Address: 17 The Muntings, 28 The Muntings, 26 Peartree Way, 39 Peartree Way, 66 Hydean Way, 39 Angle Ways.
All these homes are listed on the Childrenshomes.org website as Islington Council children’s homes based in Stevenage, Hertfordshire
17 and 28 The Muntings, Leaves Spring, Stevenage, Herts
Open: 1974 – 1981 ?
Number of ISN survivors that lived at 17 and 28 The Muntings children’s homes. 5 girls aged 2 – 15 years. 1 girl moved to The Muntings when Collins Meadow children’s home closed in 1981 and 1 boy (1974)
Numbers of children living at 17 and 28 The Muntings children’s homes named by ISN survivors: 12 boys and girls. 1 girl is said to have lived at number 28 but no other records state the number of the house the child was in.
Residential staff named by ISN survivors as working at The Muntings
Life at 17 and 28 The Muntings children’s homes
In 1980 one boy age 13 was refused a place there on the grounds that children from London did not settle in Stevenage and as there were no male staff. It was said by a manager that the children could go to a large leisure centre nearby and that the school was good. One girl who was very young was described as very active and had to be ‘restrained.’ Others describe the racism and extensive emotional abuse with a shocking description by one survivor of being on the manager’s ‘forceful instigation’, ‘tied up and hung bodily (arms and neck) by a tree in the back garden and pelted with Apples for a half an hour as a humiliation for the other residents to witness‘. This memory is as vivid to him today as when he was 7 years old.
‘She jointly was subject to and witnessed considerable emotional/psychological abuse while resident at 17 The Muntings, Stevenage. In our last few months there (Summer 1976) we were told that we would not be ‘allowed’ to go on a foreign holiday to Austria with the 3 other favourite/favoured children. My sister along with us was also forced to endure eating stale desert and extreme cold weather outdoors without suitable clothing. Appropriate skin and hair care were denied to all of us. We were repeatedly told that the ‘native’ language our father spoke was “not fit for monkeys” and that that was why “English was the first language of he country“‘ (ISN survivor)
17 – 28 The Muntings, Stevenage: ‘Operating since the early 70’s. Managed by a single unmarried woman . When we arrived there from Widbury, Ware in April 1974 we did so after one or two weekend visits where we were able to get used to the four other children who lived there and the assistant carer. The manager was very fond of her dog ‘Precious’ who she would give priority in sitting and eating at the table, over me, especially! She was of Irish heritage, from Liverpool originally. Her method of abuse was to demonstrably (in front of) the the other ‘favoured’ children humiliate through verbal abuse and or deprivation of an item or activity, one of the three of us to the point that we came to fear her entrance to or presence within the house.

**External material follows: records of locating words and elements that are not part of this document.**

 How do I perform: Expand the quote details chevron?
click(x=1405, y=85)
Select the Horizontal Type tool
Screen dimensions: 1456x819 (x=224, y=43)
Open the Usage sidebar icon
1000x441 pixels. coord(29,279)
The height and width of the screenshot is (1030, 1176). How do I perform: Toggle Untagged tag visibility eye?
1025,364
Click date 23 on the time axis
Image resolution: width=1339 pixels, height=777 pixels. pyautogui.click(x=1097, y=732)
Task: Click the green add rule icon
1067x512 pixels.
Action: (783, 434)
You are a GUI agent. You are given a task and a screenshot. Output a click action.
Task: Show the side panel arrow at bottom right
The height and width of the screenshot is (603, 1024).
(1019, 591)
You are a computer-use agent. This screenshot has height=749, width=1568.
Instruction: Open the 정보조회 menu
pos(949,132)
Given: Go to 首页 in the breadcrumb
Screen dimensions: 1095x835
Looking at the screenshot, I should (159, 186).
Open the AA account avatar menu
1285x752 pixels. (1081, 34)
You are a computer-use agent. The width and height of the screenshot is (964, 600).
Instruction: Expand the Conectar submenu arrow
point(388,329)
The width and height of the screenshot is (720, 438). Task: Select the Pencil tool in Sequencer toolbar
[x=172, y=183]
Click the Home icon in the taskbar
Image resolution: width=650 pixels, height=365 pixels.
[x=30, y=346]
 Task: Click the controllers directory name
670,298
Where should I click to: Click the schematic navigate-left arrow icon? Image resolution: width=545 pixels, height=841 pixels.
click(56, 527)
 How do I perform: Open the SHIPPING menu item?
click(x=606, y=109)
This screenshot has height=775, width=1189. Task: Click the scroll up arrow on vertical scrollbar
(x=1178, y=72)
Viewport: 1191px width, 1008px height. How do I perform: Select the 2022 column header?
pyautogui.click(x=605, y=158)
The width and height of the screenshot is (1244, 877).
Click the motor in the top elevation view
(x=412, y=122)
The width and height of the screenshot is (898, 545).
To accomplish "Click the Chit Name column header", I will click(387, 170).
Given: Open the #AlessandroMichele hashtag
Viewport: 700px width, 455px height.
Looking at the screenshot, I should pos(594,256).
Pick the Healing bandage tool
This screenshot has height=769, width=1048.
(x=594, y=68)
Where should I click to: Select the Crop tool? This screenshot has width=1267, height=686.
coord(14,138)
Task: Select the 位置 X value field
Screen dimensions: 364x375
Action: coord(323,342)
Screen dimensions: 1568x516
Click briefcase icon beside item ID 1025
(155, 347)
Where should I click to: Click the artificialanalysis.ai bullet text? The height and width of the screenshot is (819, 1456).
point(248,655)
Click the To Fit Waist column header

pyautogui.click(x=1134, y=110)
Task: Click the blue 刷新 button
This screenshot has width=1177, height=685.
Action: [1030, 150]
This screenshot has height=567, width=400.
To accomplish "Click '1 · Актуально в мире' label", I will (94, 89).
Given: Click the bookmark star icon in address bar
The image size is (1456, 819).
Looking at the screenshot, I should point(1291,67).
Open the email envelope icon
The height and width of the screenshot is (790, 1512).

An ‘atmosphere of fear’ was the norm. ‘. (ISN survivor)
26 and 29 Peartree Way, Leaves Spring, Stevenage, Herts
Numbers of ISN survivors who lived in Peartree Way children’s homes: 0
Number of children in Peartree Way children’s homes named by ISN survivors: 3: 2 boys age 14 years and 1 girl age 13 years. There are no records of which houses they lived in.
Residential staff named by ISN survivors as working at Peartree Way: 1 woman
Life in Peartree Way children’s homes
No information available
66 Hydean Way, Leaves Spring, Stevenage, Herts
Numbers of ISN survivors who lived in Hydean Way children’s home
3: 2 girls and 1 boy all were aged 14 years
Numbers of children named by ISN survivors as living in Hydean Way children’s home: 8
5 girls and 3 boys (4 teenagers and 4 young children)
Residential staff named by ISN survivors as working in Hydean Way children’s home: 8 women and 3 men
Life at 66 Hydean Way children’s home
Two big council houses were joined together with 1 front door in the middle. One girl went to Stevenage College and passed her exams and said the town was safe. One survivor told ISN that at this home she was treated as a human being and not a 2nd class citizen. Social work visits were twice a year or more often if needed. A social worker commented on the married couple in charge as having an easy, relaxed way with teenagers. However in 1971 there was a change of managers and the social worker described them as ‘new and inexperienced – needing support’ and said that the children were having to adjust to a different, more controlled, regime.